Hackers at the Chaos Communication Congress found a way to make a usually painless process perfectly tedious.
Screengrab: ​YouTube

​Sending someone bitcoin is a relatively painless process nowadays—a few clicks and pokes at your keyboard, nothing more. But despite efforts to improve Bitcoi​n security, sending and receiving the digital currency isn't always as discreet as some would like.

If someone were to send bitcoin to a conspicuous recipient like, say, Edward Snowden, it wouldn't be all that difficult for that person to be identified via their IP address. To remedy this—and perhaps, to inject a bit of old-fashioned romanticism into the process—a group of international hackers developed an analog system for transferring Bitcoins using a series of pneumatic tubes.

Attendees at the Chaos Communication Congr​ess, an annual hacker conference in Germany, successfully transferred bitcoin to Snowden's legal defense fund using an old-fashioned pneumatic tube system. The Seidenstraße or "Silk Road" (not that S​ilk Road) was installed at the conference location by a group of artists—and hackers, of course, re-appropriated the tubes to discreetly send bitcoin back and forth.

The process was pretty simple. The senders created a signed Bitcoin transaction to the desired recipient online and then printed it off as a QR code on a piece of paper. They rolled up the paper, fired it through the tubes, and the recipient—in this case, British journalist Sarah Har​rison—scanned and received the funds on the other end.

Of course, this was merely an example run and the tube system was limited to a single building in Hamburg, Germany, and has since been dismantled. So, it's not likely to take over as the predominant way to transfer the digital currency. But if you're in need of a highly-secure system of sending bitcoin—or you just have a fetish for early 20th century office technology—the world's hackers seemingly have a solution.
***
**Goals:**
1: From the article about sending bitcoin through pneumatic tubes, extract the passage from "The process was" to "the other end.".
2: In the article about sending bitcoin through pneumatic tubes, what did the senders print the signed Bitcoin transaction as?

**Provided data:**
***
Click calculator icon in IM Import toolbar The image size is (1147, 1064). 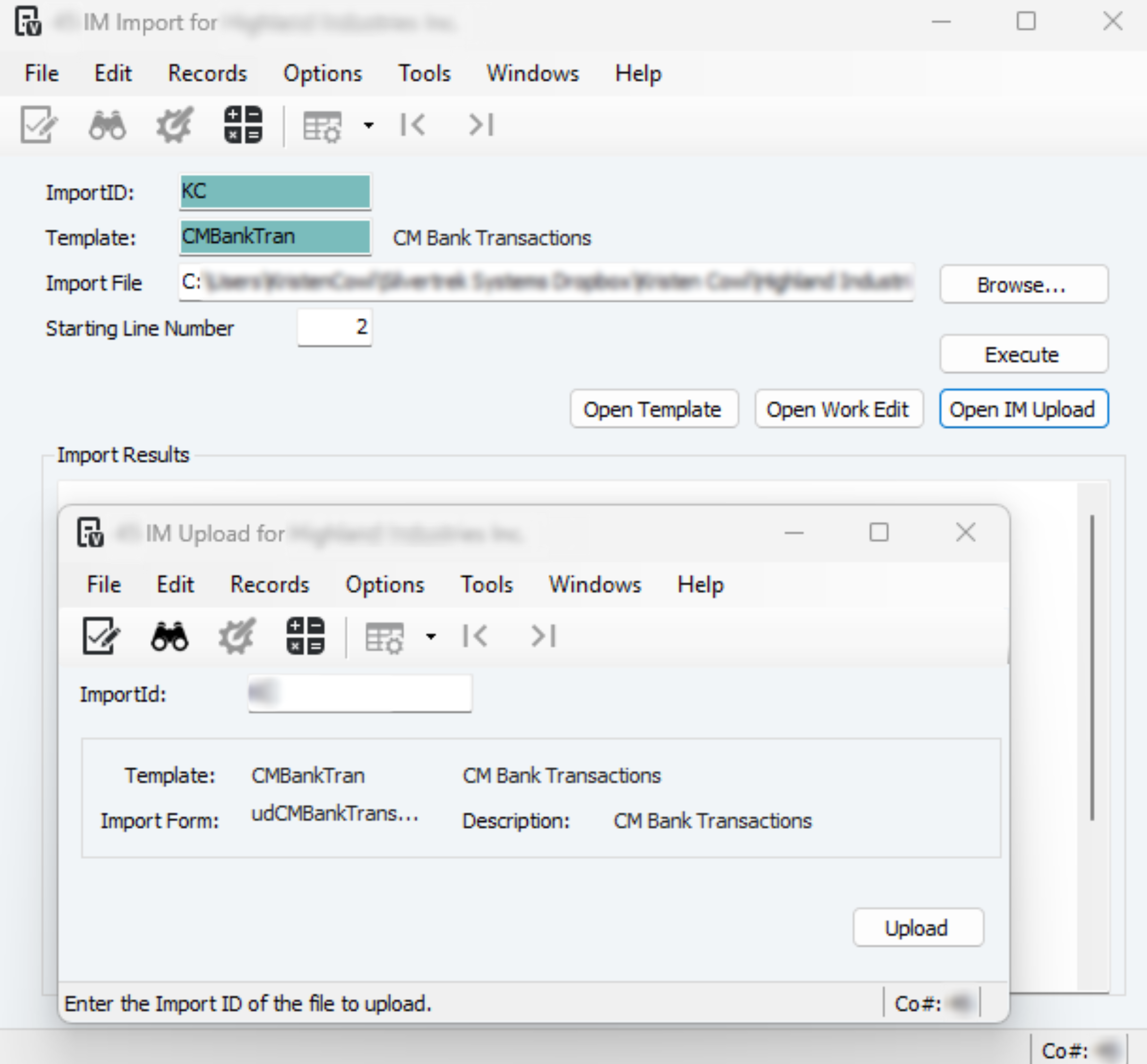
***
**Results of the exercise:**
1:
The process was pretty simple. The senders created a signed Bitcoin transaction to the desired recipient online and then printed it off as a QR code on a piece of paper. They rolled up the paper, fired it through the tubes, and the recipient—in this case, British journalist Sarah Har​rison—scanned and received the funds on the other end.

2: A QR code on a piece of paper.